Distributed coaching with Absolutely Sharded Knowledge Parallel (FSDP)

A mannequin’s reminiscence footprint contains not simply weights, but additionally gradients, optimizer states, and activations. These elements can exceed 100 GB for bigger fashions like Llama 3.1 8B in combined precision. We developed and validated the distributed coaching setup on the 1B mannequin in order that scaling to bigger architectures requires solely a configuration change, not a re-architecture of the pipeline. Commonplace Distributed Knowledge Parallel (DDP) replicates the complete mannequin on every GPU, which limits the batch measurement and mannequin scale you possibly can obtain. FSDP shards parameters, gradients, and optimizer states throughout GPUs, dynamically gathering solely what is required throughout every computation step. This diminished per-GPU mannequin state reminiscence from 9.23 GB to 1.17 GB on ml.p4d.24xlarge, liberating headroom for bigger batch sizes.

Liger Kernel integration

Liger Kernels are memory-efficient, Triton-based implementations of widespread LLM operations that fuse a number of operations into single GPU kernel launches, decreasing intermediate reminiscence allocations whereas producing numerically equal outcomes. They assist a number of in style mannequin architectures together with Llama. We advocate that you just confirm compatibility along with your structure earlier than adoption.
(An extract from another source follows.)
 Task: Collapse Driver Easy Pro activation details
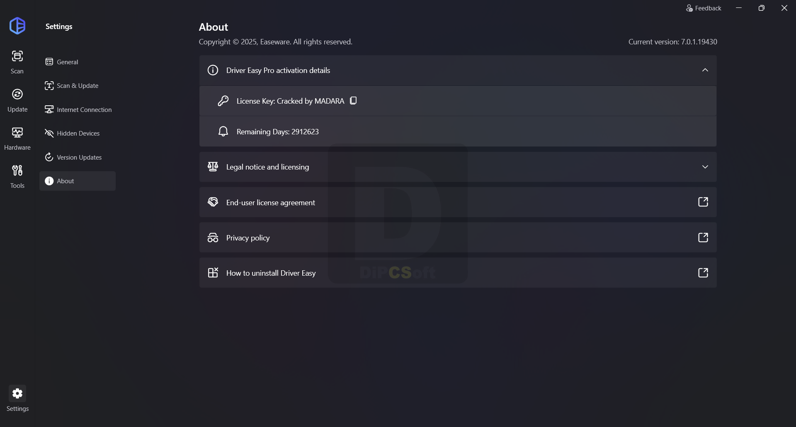coord(705,70)
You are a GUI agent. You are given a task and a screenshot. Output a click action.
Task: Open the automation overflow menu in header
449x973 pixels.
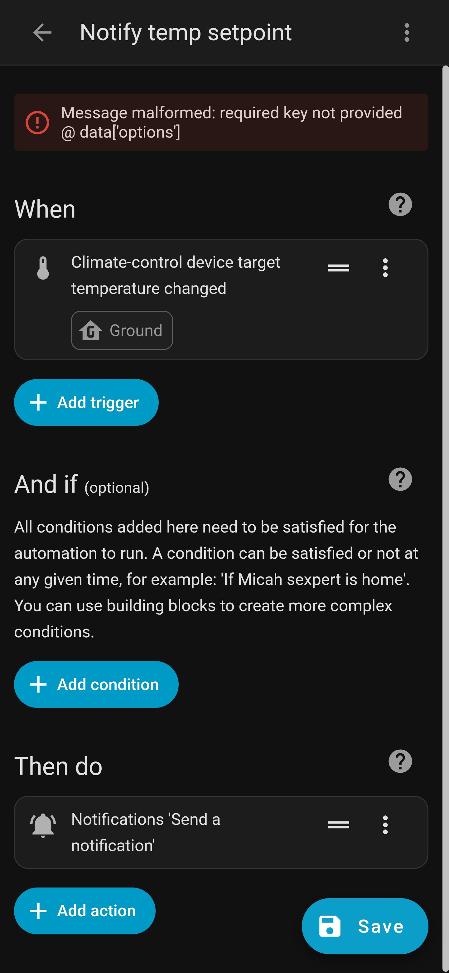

Integration requires minimal code adjustments: a single perform name patches the mannequin with optimized kernels earlier than instantiation, and Liger Kernels work with PyTorch FSDP with out modifications to the distributed coaching setup. We validated right execution with PyTorch Profiler, confirming fused operations within the hint. The next desk summarizes the cumulative influence of every optimization step throughout each occasion sorts. Word that DDP reminiscence and throughput on p5 cases weren’t benchmarked as a result of FSDP was the goal configuration.

Metric	DDP	FSDP	FSDP + Liger
Max batch measurement per GPU on ml.p4d.24xlarge (8× NVIDIA A100 GPUs)	2	4	14
Max batch measurement per GPU on ml.p5.48xlarge (8× NVIDIA H100 GPUs)	4	10	18
Peak GPU reminiscence incl. activations (GB) on ml.p5.48xlarge	—	64	27
Coaching throughput per GPU (tokens/s) on ml.p5.48xlarge	—	63,771	78,319

On ml.p4d.24xlarge, the complete optimization stack delivered a 7× enhance in most batch measurement over DDP. On ml.p5.48xlarge, peak GPU reminiscence dropped 58% and per-GPU throughput elevated 23% when including Liger Kernels to FSDP.

Pre-training setup

Every tokenizer configuration from Stage 1 was carried by CPT end-to-end to match convergence conduct and downstream high quality. With the customized Azerbaijani tokenizer (100k vocabulary), the coaching corpus quantities to roughly 2.5B tokens.

The customized coaching script helps configurable context home windows, BFloat16 combined precision, cosine studying fee scheduling with AdamW, and automated checkpointing to Amazon S3 for fault tolerance. We set the context window to 2,048 tokens as a result of over 90% of coaching samples fell under this size after tokenization, although the configuration helps as much as the mannequin’s native 128k-token restrict.

When new tokens are added to the vocabulary, CPT follows a two-phase method. Within the first section, the mannequin spine is frozen and solely the embedding layer is skilled. This adapts the brand new token representations to the mannequin’s current inside house with out disrupting pre-trained information. Within the second section, the parameters are unfrozen for full coaching, permitting the mannequin to deeply be taught Azerbaijani language patterns. The next desk reveals the coaching configuration utilizing the Azerbaijani customized tokenizer (100k vocabulary). Coaching used two ml.p4d.24xlarge cases (16 NVIDIA A100 GPUs complete) with FSDP and Liger Kernel optimizations.

Parameter	Section 1: Embedding Adaptation	Section 2: Full Coaching
Frozen spine	Sure	No
Studying fee	0.0032	0.0024
Batch measurement per GPU	14	14
Steps	5,000	15,000
Coaching time	~11,400 seconds (~3.2 hours)	~43,000 seconds (~11.9 hours)

A decrease studying fee within the full-training section preserves the information acquired throughout embedding adaptation. With an efficient batch measurement of 224 (14 per GPU × 16 GPUs) and a 2,048-token context window, every coaching step processes roughly 450k tokens, yielding an estimated per-epoch time of roughly 4.3 hours on this configuration. On ml.p5.48xlarge, greater per-GPU throughput and bigger batch sizes would cut back per-epoch time additional.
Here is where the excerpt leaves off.